■ **Given task 1**: Write out the listing below the patent office action word for word, every line of it.
## start Document section
DETAILED ACTION


Notice of Pre-AIA  or AIA  Status
The present application, filed on or after March 16, 2013, is being examined under the first inventor to file provisions of the AIA .


Claim Rejections - 35 USC § 102
In the event the determination of the status of the application as subject to AIA  35 U.S.C. 102 and 103 (or as subject to pre-AIA  35 U.S.C. 102 and 103) is incorrect, any correction of the statutory basis for the rejection will not be considered a new ground of rejection if the prior art relied upon, and the rationale supporting the rejection, would be the same under either status.  
The following is a quotation of the appropriate paragraphs of 35 U.S.C. 102 that form the basis for the rejections under this section made in this Office action:
A person shall be entitled to a patent unless –

(a)(1) the claimed invention was patented, described in a printed publication, or in public use, on sale, or otherwise available to the public before the effective filing date of the claimed invention.


Claim(s) 1, 2, 4, 5-7, 10 is/are rejected under 35 U.S.C. 102(a)(1) as being anticipated by Hazen (Automatic Alignment and Error Correction of Human Generated Transcripts for Long Speech Recordings, 2006).
## end Document section
## start Listing
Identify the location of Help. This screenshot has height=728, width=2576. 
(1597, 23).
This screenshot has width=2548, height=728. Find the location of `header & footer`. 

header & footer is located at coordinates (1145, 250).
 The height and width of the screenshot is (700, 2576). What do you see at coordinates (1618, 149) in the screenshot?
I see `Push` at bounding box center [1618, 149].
## end Listing
■ **Given task 2**: Pull out everything from "Claim Rejections - 35" down to "the claimed invention." in the patent office action, word for word.

■ **Worked answer 1**:
Identify the location of Help. This screenshot has height=728, width=2576. 
(1597, 23).
This screenshot has width=2548, height=728. Find the location of `header & footer`. 

header & footer is located at coordinates (1145, 250).
 The height and width of the screenshot is (700, 2576). What do you see at coordinates (1618, 149) in the screenshot?
I see `Push` at bounding box center [1618, 149].

■ **Worked answer 2**:
Claim Rejections - 35 USC § 102
In the event the determination of the status of the application as subject to AIA  35 U.S.C. 102 and 103 (or as subject to pre-AIA  35 U.S.C. 102 and 103) is incorrect, any correction of the statutory basis for the rejection will not be considered a new ground of rejection if the prior art relied upon, and the rationale supporting the rejection, would be the same under either status.  
The following is a quotation of the appropriate paragraphs of 35 U.S.C. 102 that form the basis for the rejections under this section made in this Office action:
A person shall be entitled to a patent unless –

(a)(1) the claimed invention was patented, described in a printed publication, or in public use, on sale, or otherwise available to the public before the effective filing date of the claimed invention.